Given text:
# MetaTrader vs. NinjaTrader - Mechanical Trading System Development



## SAPH (26 April 2010)

Which do you think is better suited for individuals to develop simple mechanical trading systems? 

My background is not programing, but I have absolutely no problem reading/understanding and deveoping simple SQL and Visual basic solutions.

Have seen MT4 coding (haven't seeen any NT codes yet) and some EAs however these are nothing like SQL therefore the question.

I only need to develop a really simple EMA crossover system that I have back-tested in Excel and looks promising.

Also understand that different brokers prefer either MT4 or NT but I do not want to open up an argument on that.


----------



## wabbit (26 April 2010)

The MetaQuotes Language version 4 (MQL4) is a "simple" scripting tool available in MetaTrader4; NinjaScript, being a lot more powerful is also a lot more complicated.  If you only need to fiddle with MA crossovers, then I'd be suggesting you have a look at MT4 in preference to NinjaTrader, so long as the data for instruments you want trade are provided to MT4 through your broker.


wabbit []


----------



## WaveSurfer (26 April 2010)

Hi SAPH,

MetaTrader's mql is based in C. It's quite simple to work with and is quite limited. You can however hook a dll if you need.

Ninja is based in C# and is a lot more flexible.

SQL is a database language. I'm not sure about Ninja, but metatrader does not support it unless you hook a dll into it.

Either platform would be able to backtest your crossover strategy with ease. You'd probably even find a pre-coded EA/strategy to save some time.

http://codebase.mql4.com/

And try the ninja trader forums.

Description of the task:
Condense the paragraph beginning "The MetaQuotes Language version 4" from the forum thread above into a short bulleted list that keeps its main facts.

Collected data:

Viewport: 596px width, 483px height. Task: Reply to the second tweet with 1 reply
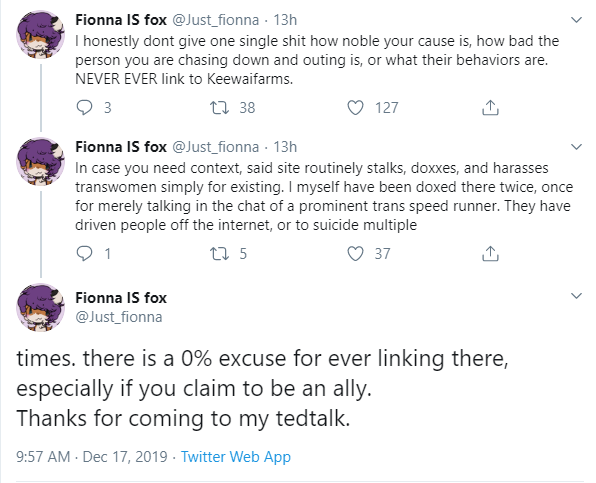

Solution for this task:
- MQL4 is a "simple" scripting tool available in MetaTrader4.
- NinjaScript is much more powerful but also much more complicated.
- For someone who only needs to work with MA crossovers, MT4 is suggested over NinjaTrader.
- This holds as long as the broker supplies MT4 with data for the instruments to be traded.